27 Mart 2017 Pazartesi

GEL İSTİYORUM !


Ne zaman sana yazmaya başlasam önce çaresizce dipsiz kuyulara dalıyor bakışlarım. ardından uzun ve derin bir sessizlik.Günleri sayarken aylar, ayları sayarken yıllar geçti ama ben en çok sana yazdım.çünkü sadece seni sevdim; seni bekledim. Öfkeyi suya, sensizliği defalarca beyaz kağıtlara yazdım. gökten yıldız çalmak, güneşe göz kırpmak, boşluğu kavramak gibi… Yazdıkça ateşe dokundum, dokundukça yandım. Sana yazmak, seni yazmak: Bazen hayata karşı buz kesilmek, bazen sıcaklığını hatırlayıp erimek, bazen de aşkın sesiyle irkilmek gibi… Gidemedim, senden geçemedim ama biliyor musun, sensiz geçen her gün daha da korktum yokluğuna alışmaktan .Rüyalarıma uzunca bir süre uğramadın mesela rüyamda bile göremedim seni. Ta ki birkaç gün öncesine kadar. Üşüdüm dedim tek kelime etmeden, sadece sarıldın bana. Şimdi mi, şimdi yine sana yazıyorum işte : Sinemaya gitmek istiyorum seninle, ama eskiden olduğu gibi filmi izlemek yerine kollarına defalarca seni sevdiğimi yazmak istiyorum, sonra karşıdan karşıya geçerken senden bir adım önde olup bana bağırıp çağırmanı istiyorum, sonra bi kafede oturup seninle çay içmeyi istiyorum, sen herzamanki gibi şekerini karıştırmamı isterdin yine aynı şeyler olsun istiyorum.senin sesini duyarak uykuya dalmak ve sabah gözlerimi senin mesajlarına,yüreğimi ise varlığına uyandırmak istiyorum.sonra sana o en çok sevdiğin tarçınlı keki yapıp vermek istiyorum.ve bu gece herşeyden çok bir mucize olsun ve sen gel istiyorum.!


F.Ç  27/03/2017 

7 Şubat 2017 Salı

BİR GÜN YOLDA YÜRÜYORDUM BİR ŞARKI DUYDUM, KALBİM ACIDI!!!
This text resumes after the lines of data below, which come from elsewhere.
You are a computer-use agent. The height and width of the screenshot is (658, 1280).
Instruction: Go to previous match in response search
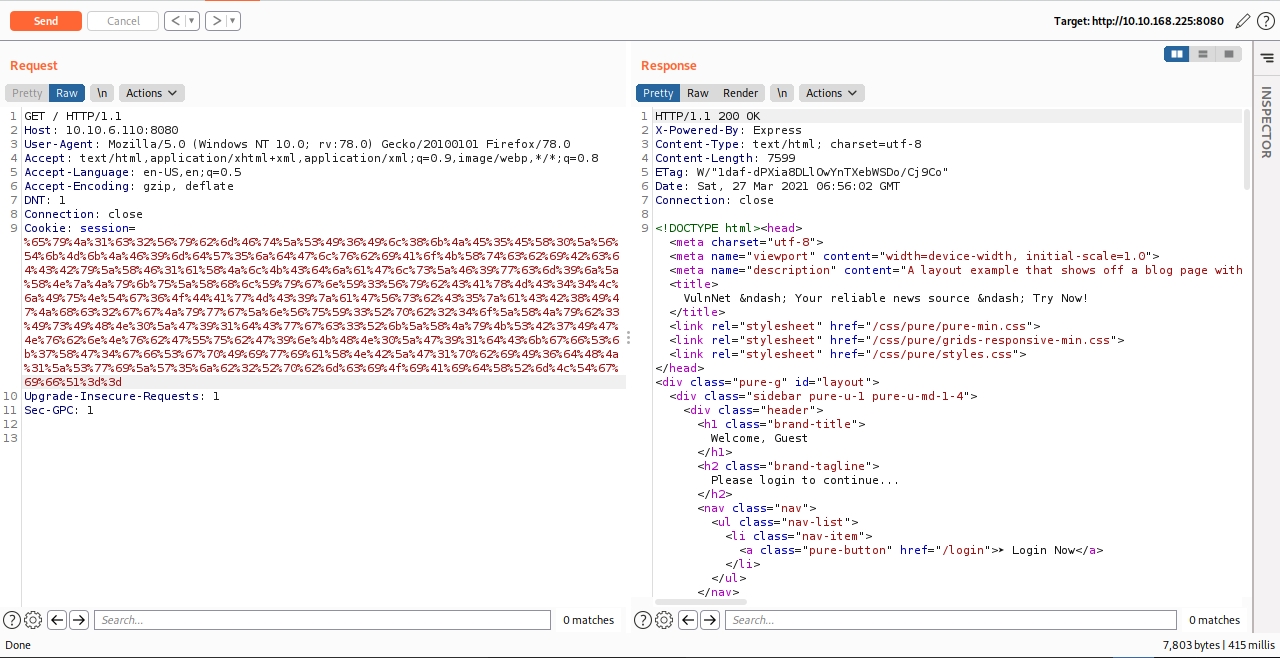pyautogui.click(x=688, y=620)
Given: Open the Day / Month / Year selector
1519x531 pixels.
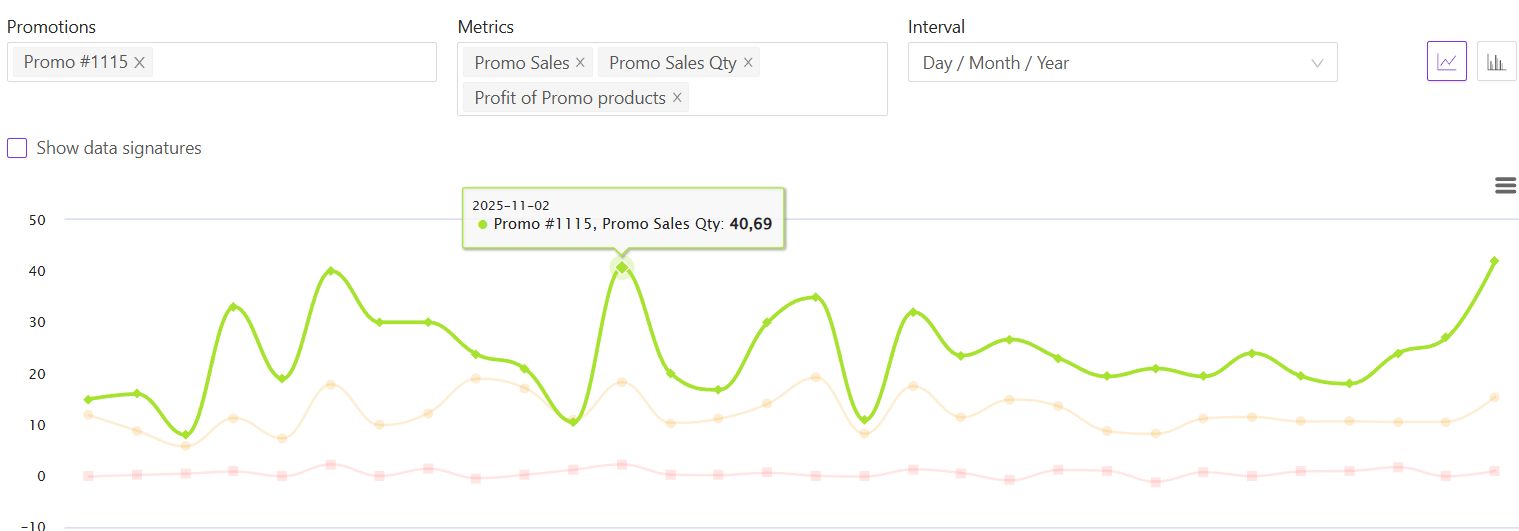Looking at the screenshot, I should tap(1100, 63).
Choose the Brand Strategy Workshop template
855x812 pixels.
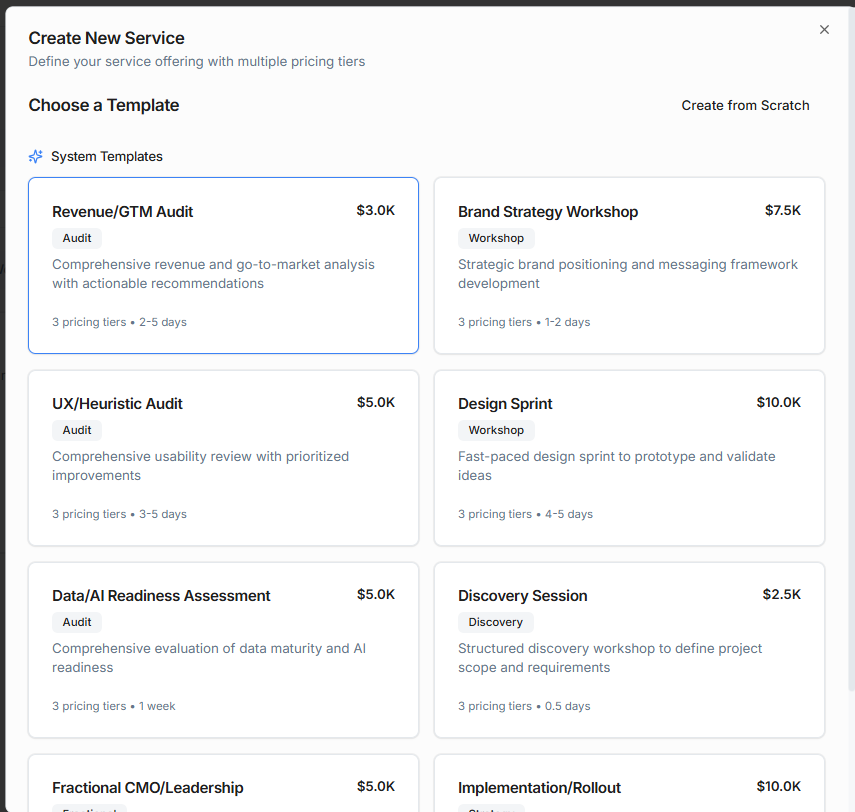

Hiç olmayacak bir anda bir şarkı sözü duyarsın derinlerden bi yerden .Öylece esintiyle birlikte gelir gider kulaklarına ve yerleşir içine.O sözlerle beraber ve onun getirdikleriyle birden bire yıllarca geriye dönersin.Bu müzik bu nağmeler alıp götürür seni bir başka diyara  her söz her kelime yüreğine işler.Çağırır seni, gönlüne gidersin peşinden o nağmelerin. Bulunduğu yerde değilsindir, bir zaman dilimine gitmiş orada yaşıyorsundur artık. Eski bir sevgiliye götürür o sözler, yitip giden yarım kalan sevdaları anımsatır. Yüreğin burkulur acırsın geçen yıllara, doyasıya yaşanmayan ya da henüz ateş bile alamadan küllenen sevdalar acıtır içini. Bu şarkı nerden çalındı kulağıma diye diye. Gözlerin uzaklara takılır ve sanki bir ipucu bulacakmış gibi dalar gidersin.Yazılan ilk satırların mürekkebi uçmuş mudur?Karalanan duygu yüklü şiirler bir kenarda unutulmuş mudur? Cevabı olmayan sorular öylece cevabını bulmadan kalakalır yüreğini sıkarken. Bu şarkı nerden esti bu rüzgar, niye getirdi şimdi bu melodiyi kulağımın içine yerlleştirdi ve çıkmaz oldu oradan. Sözler birbiri peşi sıra sıralanıyr artık ve çıkmıyor beyninin içinden. Bir yığın anı dolu ve yüreğini sıkıştıran o esintinin peşinden süreklenirken. Rüzgar söylüyor şimdi o yerlerde bizim şarkımızı.Vazgeç, söyleme artık hatırlatma mazideki aşkımızı diye isyan edersin yaşananlara.Bazen iç geçirirsin bir el uzatıp gelir mi beraber yine eski günlere dönermiyiz, Beraber şarkımızı mırıldanırmıyız diye.Artık kabul edilmiş gerçeklere dönme zamanı ve dudaklarında bir başka şarkı ‘Şimdi uzaklardasın gönül hicranla doldu.Hiç ayrılamam derken,kavuşmak hayal oldu’ sessizce başını eğer ve kabul edersin.